* [MATERIAL DE PARTIDA]
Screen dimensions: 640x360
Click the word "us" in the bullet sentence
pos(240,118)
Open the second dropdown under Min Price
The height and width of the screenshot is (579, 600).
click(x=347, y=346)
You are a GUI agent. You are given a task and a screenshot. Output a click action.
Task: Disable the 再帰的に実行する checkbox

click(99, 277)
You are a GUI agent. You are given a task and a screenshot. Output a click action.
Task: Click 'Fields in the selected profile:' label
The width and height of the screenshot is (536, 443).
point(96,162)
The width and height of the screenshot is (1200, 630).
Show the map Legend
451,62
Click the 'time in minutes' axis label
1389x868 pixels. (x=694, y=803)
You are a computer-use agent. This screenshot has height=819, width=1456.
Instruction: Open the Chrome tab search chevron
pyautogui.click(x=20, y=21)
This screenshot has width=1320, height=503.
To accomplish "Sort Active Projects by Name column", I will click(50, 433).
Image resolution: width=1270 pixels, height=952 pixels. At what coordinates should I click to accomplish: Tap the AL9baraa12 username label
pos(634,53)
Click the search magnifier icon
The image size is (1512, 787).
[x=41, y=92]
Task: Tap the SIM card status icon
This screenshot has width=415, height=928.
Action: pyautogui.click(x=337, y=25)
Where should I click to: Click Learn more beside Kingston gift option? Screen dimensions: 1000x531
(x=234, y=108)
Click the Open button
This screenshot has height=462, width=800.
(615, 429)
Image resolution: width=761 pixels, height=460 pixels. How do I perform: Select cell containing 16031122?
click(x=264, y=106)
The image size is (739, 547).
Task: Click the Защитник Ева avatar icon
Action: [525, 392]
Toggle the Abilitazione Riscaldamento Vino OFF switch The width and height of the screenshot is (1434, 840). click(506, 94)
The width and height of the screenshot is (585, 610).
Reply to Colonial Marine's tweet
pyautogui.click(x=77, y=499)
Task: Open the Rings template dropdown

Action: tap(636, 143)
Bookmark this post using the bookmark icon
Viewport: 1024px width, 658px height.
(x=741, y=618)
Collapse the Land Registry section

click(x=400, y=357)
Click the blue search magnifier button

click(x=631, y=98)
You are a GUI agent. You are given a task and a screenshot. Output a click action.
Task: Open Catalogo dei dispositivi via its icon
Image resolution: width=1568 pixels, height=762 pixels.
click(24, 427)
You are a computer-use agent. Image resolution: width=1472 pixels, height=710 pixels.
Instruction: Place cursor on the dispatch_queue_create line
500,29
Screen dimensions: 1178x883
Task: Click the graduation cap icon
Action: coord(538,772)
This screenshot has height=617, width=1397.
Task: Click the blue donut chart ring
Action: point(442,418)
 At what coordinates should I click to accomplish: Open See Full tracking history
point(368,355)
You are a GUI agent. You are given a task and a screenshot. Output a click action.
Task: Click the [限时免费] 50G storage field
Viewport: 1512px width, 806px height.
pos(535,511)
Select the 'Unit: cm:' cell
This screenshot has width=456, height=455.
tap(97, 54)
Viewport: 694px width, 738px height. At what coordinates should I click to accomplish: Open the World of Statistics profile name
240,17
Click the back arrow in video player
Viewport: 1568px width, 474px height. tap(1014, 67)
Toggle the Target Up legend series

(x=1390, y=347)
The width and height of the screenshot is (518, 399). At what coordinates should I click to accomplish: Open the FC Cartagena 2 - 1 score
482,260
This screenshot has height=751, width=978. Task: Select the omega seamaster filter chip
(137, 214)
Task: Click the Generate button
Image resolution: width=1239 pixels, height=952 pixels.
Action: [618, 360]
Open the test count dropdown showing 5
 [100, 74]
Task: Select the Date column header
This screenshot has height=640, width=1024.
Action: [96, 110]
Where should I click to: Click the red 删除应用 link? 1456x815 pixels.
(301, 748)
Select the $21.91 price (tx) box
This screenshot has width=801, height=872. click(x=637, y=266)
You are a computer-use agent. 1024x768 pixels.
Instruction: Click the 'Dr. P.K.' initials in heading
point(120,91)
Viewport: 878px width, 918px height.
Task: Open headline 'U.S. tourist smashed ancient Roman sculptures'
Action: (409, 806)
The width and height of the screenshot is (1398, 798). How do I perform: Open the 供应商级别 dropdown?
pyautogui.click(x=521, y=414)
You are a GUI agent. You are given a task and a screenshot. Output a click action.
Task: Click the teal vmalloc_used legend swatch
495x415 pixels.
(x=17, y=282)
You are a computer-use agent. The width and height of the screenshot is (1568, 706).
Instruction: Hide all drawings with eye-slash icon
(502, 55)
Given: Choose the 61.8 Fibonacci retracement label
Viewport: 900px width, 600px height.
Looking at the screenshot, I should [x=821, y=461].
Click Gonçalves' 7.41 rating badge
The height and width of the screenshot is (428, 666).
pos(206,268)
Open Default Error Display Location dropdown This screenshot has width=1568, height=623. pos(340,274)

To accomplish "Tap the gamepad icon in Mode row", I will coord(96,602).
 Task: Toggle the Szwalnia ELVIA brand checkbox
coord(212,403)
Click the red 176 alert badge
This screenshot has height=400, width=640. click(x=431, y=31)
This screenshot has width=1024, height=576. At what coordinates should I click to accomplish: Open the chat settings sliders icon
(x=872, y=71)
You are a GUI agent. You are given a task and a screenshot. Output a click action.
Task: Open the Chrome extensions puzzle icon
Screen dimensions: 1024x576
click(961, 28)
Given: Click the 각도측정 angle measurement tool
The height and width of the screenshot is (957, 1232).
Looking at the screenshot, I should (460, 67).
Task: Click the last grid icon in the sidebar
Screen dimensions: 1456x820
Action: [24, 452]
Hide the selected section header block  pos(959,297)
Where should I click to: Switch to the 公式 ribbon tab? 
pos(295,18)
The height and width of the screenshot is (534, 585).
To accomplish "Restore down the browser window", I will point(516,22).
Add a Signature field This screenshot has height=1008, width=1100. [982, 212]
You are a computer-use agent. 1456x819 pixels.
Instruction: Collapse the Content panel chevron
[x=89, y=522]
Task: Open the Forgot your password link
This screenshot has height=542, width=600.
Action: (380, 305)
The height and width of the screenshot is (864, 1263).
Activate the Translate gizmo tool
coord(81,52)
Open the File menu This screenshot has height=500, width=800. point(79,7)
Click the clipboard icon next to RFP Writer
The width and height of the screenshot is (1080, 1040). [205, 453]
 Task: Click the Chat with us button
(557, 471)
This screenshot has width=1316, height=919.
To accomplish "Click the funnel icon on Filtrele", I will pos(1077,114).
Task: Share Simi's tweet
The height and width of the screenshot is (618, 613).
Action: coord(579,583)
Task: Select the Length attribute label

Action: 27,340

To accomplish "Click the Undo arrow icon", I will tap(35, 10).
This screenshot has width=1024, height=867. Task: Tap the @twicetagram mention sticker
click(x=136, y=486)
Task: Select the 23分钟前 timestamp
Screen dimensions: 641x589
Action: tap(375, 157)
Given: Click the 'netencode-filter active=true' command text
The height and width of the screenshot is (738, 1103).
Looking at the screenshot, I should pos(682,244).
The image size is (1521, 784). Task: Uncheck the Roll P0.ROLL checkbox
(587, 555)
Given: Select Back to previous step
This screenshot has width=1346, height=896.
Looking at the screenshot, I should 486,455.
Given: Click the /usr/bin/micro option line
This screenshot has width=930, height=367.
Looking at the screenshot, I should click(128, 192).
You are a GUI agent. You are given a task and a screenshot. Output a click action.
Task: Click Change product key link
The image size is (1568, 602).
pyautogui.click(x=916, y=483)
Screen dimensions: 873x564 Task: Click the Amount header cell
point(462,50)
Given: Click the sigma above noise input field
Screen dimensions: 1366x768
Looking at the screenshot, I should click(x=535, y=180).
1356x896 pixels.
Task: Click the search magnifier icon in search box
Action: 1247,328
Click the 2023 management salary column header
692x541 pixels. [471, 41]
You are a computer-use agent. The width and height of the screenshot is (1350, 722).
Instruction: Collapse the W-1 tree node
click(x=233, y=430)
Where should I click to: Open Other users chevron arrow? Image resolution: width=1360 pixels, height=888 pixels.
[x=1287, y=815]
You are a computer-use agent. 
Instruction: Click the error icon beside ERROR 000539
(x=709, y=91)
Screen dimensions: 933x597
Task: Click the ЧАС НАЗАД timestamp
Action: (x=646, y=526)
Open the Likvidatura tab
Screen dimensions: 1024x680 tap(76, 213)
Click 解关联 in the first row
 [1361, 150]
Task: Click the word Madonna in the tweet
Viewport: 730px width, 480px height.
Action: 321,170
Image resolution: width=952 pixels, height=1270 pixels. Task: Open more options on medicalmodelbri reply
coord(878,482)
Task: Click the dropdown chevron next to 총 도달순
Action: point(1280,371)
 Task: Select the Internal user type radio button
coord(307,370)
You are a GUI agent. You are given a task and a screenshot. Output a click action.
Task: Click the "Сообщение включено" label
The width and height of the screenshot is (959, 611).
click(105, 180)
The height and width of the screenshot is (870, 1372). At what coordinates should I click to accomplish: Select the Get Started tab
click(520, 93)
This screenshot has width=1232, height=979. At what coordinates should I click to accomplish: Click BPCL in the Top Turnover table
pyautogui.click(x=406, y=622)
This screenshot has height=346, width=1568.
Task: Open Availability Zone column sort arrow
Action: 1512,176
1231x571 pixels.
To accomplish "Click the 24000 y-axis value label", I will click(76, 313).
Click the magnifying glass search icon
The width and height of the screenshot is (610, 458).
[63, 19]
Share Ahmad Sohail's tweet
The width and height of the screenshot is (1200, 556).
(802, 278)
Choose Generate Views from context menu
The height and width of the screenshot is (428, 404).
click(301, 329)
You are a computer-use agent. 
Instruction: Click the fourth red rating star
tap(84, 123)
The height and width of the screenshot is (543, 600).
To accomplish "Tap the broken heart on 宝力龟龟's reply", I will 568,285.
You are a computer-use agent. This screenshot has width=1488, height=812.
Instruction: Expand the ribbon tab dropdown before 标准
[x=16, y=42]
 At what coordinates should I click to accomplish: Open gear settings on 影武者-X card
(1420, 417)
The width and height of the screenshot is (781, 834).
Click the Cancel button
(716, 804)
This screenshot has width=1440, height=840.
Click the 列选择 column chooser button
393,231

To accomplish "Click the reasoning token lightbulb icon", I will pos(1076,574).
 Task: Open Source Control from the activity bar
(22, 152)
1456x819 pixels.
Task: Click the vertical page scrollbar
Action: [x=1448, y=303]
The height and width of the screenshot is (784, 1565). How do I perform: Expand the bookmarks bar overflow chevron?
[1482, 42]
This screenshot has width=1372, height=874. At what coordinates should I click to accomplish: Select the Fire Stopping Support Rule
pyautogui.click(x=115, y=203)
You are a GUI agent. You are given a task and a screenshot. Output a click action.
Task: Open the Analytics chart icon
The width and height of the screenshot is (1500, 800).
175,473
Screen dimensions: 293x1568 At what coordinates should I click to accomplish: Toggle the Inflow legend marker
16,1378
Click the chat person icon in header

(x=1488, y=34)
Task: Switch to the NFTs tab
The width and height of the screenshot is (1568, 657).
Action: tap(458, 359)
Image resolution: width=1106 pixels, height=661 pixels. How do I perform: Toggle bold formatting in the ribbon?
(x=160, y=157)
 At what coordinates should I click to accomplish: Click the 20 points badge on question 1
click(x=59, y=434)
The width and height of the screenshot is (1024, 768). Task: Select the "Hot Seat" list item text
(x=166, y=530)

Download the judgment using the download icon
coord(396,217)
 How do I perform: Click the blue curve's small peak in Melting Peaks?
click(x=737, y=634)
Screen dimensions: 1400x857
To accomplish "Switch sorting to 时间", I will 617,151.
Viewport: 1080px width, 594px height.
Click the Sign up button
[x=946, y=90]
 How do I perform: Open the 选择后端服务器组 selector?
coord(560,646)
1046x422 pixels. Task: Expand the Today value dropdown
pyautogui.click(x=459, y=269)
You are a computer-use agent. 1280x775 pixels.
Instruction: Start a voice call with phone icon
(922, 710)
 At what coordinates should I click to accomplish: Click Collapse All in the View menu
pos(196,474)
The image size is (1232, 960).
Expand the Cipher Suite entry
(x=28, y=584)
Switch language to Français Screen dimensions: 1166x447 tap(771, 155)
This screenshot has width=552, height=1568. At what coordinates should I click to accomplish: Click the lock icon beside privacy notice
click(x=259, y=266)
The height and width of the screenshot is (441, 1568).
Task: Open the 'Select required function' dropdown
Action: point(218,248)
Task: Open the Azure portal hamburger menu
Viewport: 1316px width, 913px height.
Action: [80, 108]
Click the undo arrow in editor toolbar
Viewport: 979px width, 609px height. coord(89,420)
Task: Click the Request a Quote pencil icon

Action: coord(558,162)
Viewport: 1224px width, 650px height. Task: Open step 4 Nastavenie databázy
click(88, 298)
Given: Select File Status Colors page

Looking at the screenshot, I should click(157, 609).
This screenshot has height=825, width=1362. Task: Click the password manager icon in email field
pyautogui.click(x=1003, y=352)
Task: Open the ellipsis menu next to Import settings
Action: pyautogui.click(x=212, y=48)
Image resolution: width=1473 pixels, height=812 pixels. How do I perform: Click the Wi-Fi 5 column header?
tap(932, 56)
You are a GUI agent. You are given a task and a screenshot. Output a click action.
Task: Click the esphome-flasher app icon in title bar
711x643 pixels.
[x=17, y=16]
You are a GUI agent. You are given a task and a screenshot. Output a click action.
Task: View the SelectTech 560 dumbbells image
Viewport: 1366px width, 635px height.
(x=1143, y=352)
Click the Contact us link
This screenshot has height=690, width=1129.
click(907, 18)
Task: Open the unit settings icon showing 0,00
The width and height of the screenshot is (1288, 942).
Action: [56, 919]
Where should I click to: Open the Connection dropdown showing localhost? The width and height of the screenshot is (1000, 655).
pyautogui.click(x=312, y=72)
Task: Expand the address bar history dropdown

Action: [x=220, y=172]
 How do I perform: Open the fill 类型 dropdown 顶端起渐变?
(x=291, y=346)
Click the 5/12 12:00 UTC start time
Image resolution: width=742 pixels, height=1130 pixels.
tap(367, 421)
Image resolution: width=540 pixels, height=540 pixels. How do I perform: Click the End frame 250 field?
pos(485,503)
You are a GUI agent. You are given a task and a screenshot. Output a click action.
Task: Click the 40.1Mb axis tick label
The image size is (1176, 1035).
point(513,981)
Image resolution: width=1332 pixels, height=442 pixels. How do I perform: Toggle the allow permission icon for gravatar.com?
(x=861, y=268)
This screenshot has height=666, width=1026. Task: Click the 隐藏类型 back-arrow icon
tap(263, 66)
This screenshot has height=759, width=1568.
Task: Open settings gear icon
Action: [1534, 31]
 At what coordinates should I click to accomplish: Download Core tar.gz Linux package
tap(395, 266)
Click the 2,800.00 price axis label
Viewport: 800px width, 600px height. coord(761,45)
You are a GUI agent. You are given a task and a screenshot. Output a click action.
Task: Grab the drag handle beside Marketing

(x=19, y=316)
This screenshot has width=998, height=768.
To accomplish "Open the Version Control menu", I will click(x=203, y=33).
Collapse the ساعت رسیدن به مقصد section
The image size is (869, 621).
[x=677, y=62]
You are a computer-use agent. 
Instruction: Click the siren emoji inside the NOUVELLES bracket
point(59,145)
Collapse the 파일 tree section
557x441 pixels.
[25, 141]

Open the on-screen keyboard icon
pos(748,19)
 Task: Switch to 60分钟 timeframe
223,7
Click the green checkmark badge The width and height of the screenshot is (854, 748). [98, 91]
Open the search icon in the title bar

* [OBJETIVO]
Cuenta las líneas de los ítems en las que aparece la palabra "button". Responde únicamente con el número.

* [RESULTADO DEL EJERCICIO]
8